Non solo le dichiarazioni

Le Entrate nell’occasione hanno evidenziato che il rispetto delle disposizioni del Dm 17 giugno 2014 non riguarda solo le dichiarazioni dei redditi, ma anche tutti gli altri documenti rilevanti ai fini tributari che gli intermediari trasmettono all’Agenzia e/o gestiscono in adempimento degli obblighi assunti nei confronti dei contribuenti, curandone per qualsiasi ragione la conservazione.

Tra questi le Entrate hanno indicato, a titolo esemplificativo (e quindi non esaustivo):

• l’esterometro;

• le dichiarazioni d’intento;

• i modelli di liquidazione periodica (Lipe);

• i modelli di pagamento unificato F24;

• i modelli di variazione dei dati Iva;

• tutti gli altri modelli e documenti che possono parimenti rientrare nella normale attività degli intermediari.

La tempistica

Un altro importante chiarimento riguarda il numero di anni per i quali occorre effettuare la conservazione digitale. Il termine “ordinario” di cinque anni non deve infatti essere inteso in maniera statica, ossia «il 31 dicembre del quinto anno successivo a quello in cui è stata presentata la dichiarazione», ma come «termine per l’accertamento» del periodo d’imposta di riferimento.

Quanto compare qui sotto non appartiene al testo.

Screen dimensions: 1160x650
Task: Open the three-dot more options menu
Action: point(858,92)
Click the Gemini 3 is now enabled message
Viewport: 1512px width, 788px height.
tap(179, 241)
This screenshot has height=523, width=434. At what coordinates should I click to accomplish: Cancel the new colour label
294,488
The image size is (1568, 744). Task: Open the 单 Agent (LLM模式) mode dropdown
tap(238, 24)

Il termine per l’accertamento reale, infatti, quasi sempre differisce da quello ordinario, in quanto diminuito ovvero maggiorato in ragione di peculiari previsioni normative. Tra queste, quasi tutte le sanatorie fiscali, i benefici premiali Isa, la garanzia di tracciabilità di tutti i pagamenti ricevuti o effettuati di ammontare superiore a 500 euro, talune legislazioni di emergenza a far fronte a eventi imprevedibili come sismi, alluvioni o altri eventi eccezionali, eccetera .

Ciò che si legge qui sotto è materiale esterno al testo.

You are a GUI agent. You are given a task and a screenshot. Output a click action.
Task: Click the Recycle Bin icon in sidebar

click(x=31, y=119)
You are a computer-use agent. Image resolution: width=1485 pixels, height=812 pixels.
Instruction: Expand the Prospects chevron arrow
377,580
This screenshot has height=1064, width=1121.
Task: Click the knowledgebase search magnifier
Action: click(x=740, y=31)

Ne consegue che, dal punto di vista pratico, quasi tutti i sistemi di conservazione digitale commercializzati dalle aziende di software associate ad AssoSoftware tendono in ogni caso ad applicare il termine minimo di 10 anni, per allinearsi a quello civilistico, in grado di ricomprendere sempre anche quello fiscale, ancorché maggiorato.

L’obbligo di e-fattura per i forfettari da luglio

Ricordiamo, infine, che l’obbligo di conservazione digitale riguarda anche i soggetti forfettari che già emettono le fatture elettroniche facoltativamente, nonché quelli che saranno tenuti a farlo obbligatoriamente a partire dal 1° luglio 2022, avendo conseguito nell’anno precedente ricavi o compensi superiori a 25mila euro (si veda lo Speciale «Forfettari: come si accede e cosa cambia con l'obbligo di fattura elettronica»).